21 Gennaio 2020 Inchieste/Giudiziaria

È il 28 gennaio la prossima data stabilita. Quel giorno davanti al gup Monia De Francesco si chiuderà prorabilmente con una decisione definitiva l’udienza preliminare per il femminicidio della 29enne Alessandra Immacolata Musarra, la donna trovata senza vita nella casa di contrada Campolino, a Santa Lucia sopra Contesse, nel marzo scorso, il giorno prima della Festa della donna.

Oggi  primo step giudiziario, con l’apertura dell’udienza preliminare. I familiari si sono costituiti parte civile con gli avvocati Oleg Traclò, Maria Gianquinto e Cettina La Torre, mentre la difesa di Ioppolo, l’avvocato Alessandro Billè, ha prodotto una corposa attività difensiva anche con una serie di  perizie mediche di alcuni anni addietro sulla sanità mentale di Ioppolo.

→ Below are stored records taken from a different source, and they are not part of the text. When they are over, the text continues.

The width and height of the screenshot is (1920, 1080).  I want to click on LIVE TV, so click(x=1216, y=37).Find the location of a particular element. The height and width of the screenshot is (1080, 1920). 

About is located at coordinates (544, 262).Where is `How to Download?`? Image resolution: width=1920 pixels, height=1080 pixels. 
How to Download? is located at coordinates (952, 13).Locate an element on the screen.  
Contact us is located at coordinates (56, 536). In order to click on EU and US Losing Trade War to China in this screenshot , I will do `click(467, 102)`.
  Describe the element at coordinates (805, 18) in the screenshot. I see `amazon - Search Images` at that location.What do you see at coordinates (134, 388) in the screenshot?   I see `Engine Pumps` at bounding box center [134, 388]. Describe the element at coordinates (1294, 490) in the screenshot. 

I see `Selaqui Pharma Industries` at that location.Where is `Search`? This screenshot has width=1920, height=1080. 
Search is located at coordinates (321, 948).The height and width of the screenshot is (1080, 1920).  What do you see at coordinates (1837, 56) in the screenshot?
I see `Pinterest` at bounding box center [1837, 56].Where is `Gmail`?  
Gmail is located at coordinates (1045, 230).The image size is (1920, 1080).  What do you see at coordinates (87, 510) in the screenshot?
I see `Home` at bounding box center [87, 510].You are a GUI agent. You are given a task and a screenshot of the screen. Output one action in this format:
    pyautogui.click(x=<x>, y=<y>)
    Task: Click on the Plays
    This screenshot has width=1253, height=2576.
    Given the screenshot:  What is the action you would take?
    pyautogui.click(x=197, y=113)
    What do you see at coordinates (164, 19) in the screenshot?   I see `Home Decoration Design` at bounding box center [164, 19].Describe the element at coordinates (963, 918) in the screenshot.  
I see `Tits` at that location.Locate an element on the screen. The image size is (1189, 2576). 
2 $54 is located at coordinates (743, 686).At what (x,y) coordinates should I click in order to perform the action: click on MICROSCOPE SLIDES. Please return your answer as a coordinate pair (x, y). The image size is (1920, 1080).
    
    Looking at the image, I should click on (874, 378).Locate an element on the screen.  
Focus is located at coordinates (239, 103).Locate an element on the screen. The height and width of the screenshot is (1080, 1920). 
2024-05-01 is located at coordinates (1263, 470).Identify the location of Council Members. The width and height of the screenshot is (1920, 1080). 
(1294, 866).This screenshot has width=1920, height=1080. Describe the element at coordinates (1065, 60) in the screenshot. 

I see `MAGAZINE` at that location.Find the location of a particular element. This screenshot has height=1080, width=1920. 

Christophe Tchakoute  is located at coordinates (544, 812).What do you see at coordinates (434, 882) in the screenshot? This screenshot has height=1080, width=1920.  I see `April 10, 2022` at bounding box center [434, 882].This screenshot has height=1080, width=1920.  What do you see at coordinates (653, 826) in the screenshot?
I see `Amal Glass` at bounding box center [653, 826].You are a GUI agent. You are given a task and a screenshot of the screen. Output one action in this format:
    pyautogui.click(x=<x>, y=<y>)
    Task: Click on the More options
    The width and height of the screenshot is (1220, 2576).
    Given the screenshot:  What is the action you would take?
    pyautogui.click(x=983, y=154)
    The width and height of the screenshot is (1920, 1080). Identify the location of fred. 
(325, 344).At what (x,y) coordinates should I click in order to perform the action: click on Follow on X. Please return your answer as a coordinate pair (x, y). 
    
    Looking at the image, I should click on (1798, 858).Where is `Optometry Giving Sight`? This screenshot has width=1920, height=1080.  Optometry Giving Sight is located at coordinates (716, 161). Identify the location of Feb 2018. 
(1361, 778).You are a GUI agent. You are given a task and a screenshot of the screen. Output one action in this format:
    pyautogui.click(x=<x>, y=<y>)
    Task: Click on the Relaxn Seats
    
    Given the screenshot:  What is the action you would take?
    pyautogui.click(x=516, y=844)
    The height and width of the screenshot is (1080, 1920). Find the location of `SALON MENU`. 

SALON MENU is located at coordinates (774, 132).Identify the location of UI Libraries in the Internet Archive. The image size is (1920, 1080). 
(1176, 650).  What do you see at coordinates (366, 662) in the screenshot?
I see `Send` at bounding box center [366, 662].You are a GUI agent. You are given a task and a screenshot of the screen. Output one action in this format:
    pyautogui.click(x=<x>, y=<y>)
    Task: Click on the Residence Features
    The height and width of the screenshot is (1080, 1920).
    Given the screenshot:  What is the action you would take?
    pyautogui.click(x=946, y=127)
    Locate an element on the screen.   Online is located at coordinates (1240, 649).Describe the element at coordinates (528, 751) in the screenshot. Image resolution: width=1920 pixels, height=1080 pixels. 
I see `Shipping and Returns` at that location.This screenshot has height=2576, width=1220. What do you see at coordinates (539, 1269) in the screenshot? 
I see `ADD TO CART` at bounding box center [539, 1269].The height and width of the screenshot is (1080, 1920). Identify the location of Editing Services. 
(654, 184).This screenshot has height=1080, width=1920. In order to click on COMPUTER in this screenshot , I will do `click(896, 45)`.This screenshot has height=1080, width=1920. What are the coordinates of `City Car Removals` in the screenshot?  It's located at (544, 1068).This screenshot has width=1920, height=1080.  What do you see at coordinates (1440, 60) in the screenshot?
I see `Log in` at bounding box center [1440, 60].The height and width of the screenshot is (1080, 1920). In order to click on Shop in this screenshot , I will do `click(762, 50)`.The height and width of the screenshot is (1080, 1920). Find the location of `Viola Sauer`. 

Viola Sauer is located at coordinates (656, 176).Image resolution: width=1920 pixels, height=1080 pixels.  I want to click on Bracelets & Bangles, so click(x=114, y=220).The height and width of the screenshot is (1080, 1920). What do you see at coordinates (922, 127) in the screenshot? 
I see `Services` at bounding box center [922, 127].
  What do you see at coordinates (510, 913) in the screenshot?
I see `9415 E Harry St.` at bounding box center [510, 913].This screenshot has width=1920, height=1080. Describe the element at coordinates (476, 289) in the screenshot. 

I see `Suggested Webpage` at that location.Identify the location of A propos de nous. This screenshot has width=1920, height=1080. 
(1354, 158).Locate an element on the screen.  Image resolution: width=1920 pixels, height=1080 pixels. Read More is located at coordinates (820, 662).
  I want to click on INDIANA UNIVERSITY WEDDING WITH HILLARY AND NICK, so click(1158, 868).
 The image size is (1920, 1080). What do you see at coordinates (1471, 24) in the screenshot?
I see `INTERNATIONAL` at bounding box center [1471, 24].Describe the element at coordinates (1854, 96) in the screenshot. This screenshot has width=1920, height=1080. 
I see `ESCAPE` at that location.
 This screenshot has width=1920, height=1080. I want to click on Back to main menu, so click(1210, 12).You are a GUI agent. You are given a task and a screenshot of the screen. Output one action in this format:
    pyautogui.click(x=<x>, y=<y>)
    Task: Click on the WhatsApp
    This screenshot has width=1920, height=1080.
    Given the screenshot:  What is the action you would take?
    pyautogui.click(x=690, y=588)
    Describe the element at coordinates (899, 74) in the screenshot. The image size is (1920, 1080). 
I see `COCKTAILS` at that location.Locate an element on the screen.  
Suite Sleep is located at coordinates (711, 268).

Il difensore ha chiesto anche un incidente probatorio. Su tutte le richieste il gup si è riservato.

Alla fine dell’udienza, che è stata caratterizzata da forti tensioni, con l’intervento dei carabinieri del Nucleo tribunale per sedare gli animi, la madre di Alessandra Musarra ha avuto momenti di grande turbamento, lasciandosi andare ad un pianto liberatorio e rabbioso.